What you are asked to do: All lines holding the word "agent" are to be copied from the records beneath.

Input material START

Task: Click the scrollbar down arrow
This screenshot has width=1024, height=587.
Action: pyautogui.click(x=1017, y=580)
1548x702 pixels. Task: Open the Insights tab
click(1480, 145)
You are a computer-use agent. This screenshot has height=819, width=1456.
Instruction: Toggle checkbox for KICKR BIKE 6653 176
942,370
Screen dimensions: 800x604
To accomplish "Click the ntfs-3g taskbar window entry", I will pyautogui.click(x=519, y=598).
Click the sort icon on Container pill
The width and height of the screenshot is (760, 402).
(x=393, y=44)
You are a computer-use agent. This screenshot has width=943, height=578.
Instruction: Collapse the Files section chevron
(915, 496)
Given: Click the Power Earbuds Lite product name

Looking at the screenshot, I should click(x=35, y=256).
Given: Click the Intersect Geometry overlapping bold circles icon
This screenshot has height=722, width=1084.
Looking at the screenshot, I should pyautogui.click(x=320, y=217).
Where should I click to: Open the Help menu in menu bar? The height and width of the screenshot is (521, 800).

Input material END

Your response:
You are a computer-use agent. This screenshot has height=819, width=1456.
You are a computer-use agent. This screenshot has width=943, height=578.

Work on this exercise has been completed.